■ **Problem description**:
From the line containing "You are a computer-use agent. This" down to the last line of the records below, give every line again without any change.

■ **Extracted records**:
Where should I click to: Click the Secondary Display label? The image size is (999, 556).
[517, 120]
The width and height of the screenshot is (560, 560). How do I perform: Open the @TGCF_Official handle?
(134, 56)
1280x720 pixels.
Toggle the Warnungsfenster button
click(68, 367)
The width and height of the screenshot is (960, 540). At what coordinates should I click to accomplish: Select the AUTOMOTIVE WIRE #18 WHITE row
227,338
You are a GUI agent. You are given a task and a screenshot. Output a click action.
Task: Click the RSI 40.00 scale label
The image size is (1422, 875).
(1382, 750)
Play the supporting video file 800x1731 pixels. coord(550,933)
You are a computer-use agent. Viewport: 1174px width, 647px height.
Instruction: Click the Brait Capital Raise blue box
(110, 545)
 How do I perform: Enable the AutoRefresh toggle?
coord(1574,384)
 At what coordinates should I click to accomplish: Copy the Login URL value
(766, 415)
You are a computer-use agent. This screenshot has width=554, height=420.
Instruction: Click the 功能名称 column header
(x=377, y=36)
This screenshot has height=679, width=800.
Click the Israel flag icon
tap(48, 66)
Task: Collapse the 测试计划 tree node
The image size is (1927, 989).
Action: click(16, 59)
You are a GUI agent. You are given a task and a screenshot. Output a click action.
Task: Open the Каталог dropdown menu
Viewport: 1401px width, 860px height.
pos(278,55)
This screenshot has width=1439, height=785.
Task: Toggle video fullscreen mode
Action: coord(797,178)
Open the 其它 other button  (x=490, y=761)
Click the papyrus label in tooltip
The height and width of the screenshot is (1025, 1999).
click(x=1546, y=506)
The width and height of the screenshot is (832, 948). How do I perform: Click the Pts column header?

■ **Output for this task**:
You are a computer-use agent. This screenshot has width=554, height=420.
Instruction: Click the 功能名称 column header
(x=377, y=36)
This screenshot has height=679, width=800.
Click the Israel flag icon
tap(48, 66)
Task: Collapse the 测试计划 tree node
The image size is (1927, 989).
Action: click(16, 59)
You are a GUI agent. You are given a task and a screenshot. Output a click action.
Task: Open the Каталог dropdown menu
Viewport: 1401px width, 860px height.
pos(278,55)
This screenshot has width=1439, height=785.
Task: Toggle video fullscreen mode
Action: coord(797,178)
Open the 其它 other button  (x=490, y=761)
Click the papyrus label in tooltip
The height and width of the screenshot is (1025, 1999).
click(x=1546, y=506)
The width and height of the screenshot is (832, 948). How do I perform: Click the Pts column header?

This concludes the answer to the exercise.